La campagne de marketing a dupliqué le film

Les estimations non confirmées sont «11/9», coûtent environ 4 millions de dollars à produire, avec un budget marketing d'environ 10 millions de dollars, ce qui est faible pour une version aussi large. L’accès de Moore à plusieurs médias au cours des deux semaines précédant l’ouverture a permis de réduire les coûts. Il était omniprésent sur le câble, sur les programmes de nouvelles du réseau, les émissions de fin de soirée, et plus encore. Et il a livré une grande partie du même message que le film souhaitait transmettre. Il y a bien sûr plus dans le film.
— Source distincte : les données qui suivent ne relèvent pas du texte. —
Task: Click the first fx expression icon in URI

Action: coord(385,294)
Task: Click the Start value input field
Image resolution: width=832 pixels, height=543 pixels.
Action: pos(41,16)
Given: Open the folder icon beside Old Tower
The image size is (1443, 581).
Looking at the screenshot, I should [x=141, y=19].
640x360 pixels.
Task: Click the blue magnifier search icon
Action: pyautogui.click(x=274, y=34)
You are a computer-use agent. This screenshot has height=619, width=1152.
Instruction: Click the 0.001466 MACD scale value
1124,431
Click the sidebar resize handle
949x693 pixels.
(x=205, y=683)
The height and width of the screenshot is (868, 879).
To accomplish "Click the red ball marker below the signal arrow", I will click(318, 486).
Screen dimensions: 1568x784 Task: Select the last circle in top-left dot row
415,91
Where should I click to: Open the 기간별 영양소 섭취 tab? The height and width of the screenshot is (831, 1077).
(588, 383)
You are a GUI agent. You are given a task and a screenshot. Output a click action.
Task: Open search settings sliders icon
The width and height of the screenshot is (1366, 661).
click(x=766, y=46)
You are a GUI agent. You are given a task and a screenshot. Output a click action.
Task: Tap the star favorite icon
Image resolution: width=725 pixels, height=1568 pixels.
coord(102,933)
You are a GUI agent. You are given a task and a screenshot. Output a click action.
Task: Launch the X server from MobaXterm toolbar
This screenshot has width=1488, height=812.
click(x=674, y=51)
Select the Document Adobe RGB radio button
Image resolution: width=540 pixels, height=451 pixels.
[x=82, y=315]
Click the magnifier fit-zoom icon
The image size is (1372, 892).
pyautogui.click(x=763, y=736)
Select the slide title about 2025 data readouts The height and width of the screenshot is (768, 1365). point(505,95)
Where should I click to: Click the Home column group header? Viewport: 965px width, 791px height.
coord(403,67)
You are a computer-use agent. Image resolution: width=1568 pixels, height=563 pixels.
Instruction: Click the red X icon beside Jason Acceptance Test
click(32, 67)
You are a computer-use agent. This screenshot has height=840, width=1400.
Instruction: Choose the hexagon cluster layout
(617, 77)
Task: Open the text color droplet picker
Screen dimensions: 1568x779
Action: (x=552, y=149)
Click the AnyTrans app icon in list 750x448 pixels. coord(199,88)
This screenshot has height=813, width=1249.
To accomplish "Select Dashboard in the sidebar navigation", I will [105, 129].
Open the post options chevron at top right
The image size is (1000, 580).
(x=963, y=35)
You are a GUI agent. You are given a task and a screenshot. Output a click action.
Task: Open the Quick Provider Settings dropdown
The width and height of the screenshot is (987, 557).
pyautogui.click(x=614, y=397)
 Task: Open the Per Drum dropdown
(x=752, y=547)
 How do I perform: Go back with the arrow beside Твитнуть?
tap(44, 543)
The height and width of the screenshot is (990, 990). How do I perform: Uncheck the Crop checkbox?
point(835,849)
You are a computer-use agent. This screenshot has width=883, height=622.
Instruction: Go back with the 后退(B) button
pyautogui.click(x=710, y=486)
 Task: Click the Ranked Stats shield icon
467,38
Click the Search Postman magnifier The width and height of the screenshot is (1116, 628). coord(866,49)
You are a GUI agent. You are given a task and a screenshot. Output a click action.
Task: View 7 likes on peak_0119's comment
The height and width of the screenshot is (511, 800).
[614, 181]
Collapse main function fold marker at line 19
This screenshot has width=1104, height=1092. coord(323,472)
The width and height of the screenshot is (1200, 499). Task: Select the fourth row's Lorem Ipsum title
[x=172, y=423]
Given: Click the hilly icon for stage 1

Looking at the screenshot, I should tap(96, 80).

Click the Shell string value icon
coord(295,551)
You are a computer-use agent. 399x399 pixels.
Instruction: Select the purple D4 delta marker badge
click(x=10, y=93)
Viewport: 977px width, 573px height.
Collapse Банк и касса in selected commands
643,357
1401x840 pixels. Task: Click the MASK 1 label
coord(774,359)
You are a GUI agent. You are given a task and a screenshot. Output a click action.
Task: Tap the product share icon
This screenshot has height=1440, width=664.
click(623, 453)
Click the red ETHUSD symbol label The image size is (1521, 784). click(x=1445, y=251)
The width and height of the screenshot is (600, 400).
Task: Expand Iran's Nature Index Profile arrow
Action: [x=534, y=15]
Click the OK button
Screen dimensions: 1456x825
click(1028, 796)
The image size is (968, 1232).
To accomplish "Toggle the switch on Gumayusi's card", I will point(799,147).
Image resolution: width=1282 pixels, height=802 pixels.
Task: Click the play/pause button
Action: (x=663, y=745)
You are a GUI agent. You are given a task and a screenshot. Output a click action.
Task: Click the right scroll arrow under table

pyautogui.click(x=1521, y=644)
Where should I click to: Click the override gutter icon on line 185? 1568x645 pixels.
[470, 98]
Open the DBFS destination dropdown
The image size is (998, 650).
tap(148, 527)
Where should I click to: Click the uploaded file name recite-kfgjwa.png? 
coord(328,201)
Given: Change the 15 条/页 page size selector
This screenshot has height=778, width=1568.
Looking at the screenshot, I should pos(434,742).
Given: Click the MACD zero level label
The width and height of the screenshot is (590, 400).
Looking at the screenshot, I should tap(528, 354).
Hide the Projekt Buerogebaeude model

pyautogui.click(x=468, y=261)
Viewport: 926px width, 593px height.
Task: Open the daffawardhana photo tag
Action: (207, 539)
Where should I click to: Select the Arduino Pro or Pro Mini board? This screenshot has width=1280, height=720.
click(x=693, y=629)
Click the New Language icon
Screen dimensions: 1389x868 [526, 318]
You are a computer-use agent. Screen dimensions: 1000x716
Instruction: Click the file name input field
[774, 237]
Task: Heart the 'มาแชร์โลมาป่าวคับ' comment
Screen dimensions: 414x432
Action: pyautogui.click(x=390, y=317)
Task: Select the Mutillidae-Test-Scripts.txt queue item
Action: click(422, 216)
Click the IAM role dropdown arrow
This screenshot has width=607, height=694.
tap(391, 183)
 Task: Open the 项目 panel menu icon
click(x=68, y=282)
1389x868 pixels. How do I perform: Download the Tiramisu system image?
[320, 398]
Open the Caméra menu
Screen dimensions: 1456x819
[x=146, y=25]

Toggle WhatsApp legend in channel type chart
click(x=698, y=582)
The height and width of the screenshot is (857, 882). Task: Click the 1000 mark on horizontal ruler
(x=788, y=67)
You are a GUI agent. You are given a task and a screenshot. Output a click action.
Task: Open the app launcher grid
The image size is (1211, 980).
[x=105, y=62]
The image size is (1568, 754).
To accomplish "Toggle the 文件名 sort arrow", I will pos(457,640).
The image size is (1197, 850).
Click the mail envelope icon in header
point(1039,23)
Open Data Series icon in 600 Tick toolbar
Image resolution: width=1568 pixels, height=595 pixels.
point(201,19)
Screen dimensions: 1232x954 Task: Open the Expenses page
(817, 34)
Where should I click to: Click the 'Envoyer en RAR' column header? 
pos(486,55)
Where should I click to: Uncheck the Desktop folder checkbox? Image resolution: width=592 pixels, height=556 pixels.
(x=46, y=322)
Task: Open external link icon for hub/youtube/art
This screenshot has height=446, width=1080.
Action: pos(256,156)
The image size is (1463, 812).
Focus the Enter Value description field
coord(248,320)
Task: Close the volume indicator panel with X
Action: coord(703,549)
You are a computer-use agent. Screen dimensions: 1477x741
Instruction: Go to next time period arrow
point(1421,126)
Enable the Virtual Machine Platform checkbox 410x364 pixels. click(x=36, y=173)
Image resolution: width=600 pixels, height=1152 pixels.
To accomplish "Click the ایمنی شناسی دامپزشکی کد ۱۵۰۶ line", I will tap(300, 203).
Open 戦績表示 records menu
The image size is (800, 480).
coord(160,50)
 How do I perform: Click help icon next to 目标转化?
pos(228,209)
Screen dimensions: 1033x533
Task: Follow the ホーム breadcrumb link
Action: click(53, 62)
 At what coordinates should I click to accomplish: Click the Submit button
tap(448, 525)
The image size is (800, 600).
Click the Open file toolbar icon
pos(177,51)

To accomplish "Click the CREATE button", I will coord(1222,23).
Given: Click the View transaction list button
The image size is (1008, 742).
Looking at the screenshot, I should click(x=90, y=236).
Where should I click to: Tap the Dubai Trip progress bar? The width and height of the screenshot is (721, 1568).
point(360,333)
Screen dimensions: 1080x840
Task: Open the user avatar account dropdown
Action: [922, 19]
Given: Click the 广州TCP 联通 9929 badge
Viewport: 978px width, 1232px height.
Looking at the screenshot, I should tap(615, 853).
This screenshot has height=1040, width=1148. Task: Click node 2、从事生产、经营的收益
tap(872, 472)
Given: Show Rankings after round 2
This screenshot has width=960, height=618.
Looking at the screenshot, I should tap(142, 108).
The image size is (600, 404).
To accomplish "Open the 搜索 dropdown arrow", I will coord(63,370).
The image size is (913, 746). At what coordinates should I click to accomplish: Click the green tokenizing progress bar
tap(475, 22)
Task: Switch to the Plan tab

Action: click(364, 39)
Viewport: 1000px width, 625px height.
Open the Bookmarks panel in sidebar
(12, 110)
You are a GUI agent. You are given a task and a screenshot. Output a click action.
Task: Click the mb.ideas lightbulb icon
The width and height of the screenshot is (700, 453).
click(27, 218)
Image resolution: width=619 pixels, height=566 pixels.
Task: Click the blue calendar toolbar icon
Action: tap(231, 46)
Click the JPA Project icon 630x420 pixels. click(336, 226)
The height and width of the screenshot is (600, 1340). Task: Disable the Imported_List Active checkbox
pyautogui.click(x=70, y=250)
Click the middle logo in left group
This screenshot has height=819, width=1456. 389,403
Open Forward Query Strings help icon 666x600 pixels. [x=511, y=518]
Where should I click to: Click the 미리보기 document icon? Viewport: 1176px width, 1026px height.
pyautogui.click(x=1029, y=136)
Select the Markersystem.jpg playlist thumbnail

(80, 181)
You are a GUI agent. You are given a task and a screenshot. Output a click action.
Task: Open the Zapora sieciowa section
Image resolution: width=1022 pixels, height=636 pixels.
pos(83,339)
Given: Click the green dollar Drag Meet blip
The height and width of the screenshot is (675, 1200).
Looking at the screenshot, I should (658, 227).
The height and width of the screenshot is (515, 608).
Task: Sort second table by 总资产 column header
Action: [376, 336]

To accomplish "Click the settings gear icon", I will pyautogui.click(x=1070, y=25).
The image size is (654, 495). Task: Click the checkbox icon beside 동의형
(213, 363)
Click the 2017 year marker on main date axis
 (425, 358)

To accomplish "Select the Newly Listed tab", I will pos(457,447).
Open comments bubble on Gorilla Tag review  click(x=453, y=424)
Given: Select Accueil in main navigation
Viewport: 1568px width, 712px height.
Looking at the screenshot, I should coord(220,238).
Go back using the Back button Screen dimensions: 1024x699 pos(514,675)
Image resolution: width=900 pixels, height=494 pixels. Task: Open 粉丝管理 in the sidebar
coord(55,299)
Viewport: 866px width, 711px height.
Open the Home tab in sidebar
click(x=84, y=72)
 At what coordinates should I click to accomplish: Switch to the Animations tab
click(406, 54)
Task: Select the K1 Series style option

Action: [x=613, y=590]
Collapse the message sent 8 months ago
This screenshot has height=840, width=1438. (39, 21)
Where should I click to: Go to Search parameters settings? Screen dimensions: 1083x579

Mais il est possible que son accès aux médias ait été une arme à double tranchant; les acheteurs potentiels de billets peuvent avoir décidé qu'ils avaient déjà reçu le message.

Dans son rôle d'agitateur politique, ce prix pourrait être calculé en efforts. Puisque son désir est de pousser un message spécifique, et n'aurait pas pu le faire sans la sortie du film, il pourrait se sentir déjà gagné.

Pas en phase avec ce qui a fait fonctionner d'autres documentaires

Il peut être difficile de voir une ligne dans les documentaires à succès des deux dernières années, qui incluent également 'Je ne suis pas votre nègre', 'Une suite gênante', 'Jane', 'Kedi' et 'The Eagle Huntress'. Mais même ceux qui prêchent au chœur (comme «RBG») ont une impression optimiste. 'Negro' était un documentaire à caractère social, mais sa représentation de James Baldwin a montré à quel point l'écrivain brillant d'une époque récente résonne encore. «Jane» a célébré la conservation des animaux tout en créant une vue d'une figure héroïque. 'Won’t You Be My Neighbour' n’était pas à la base de sa politique, mais il avait un message fort sur un monde pour les enfants qui les protégerait et les éduquerait loin des brimades qui résonnaient.

'11/9' est un instrument beaucoup plus franc. Il veut susciter la colère qui mène à l'activisme. Les documentaires qui réussissent en ce moment ont tendance à être moins conflictuels et plus réconfortants. Ce n'est pas le fort de Moore.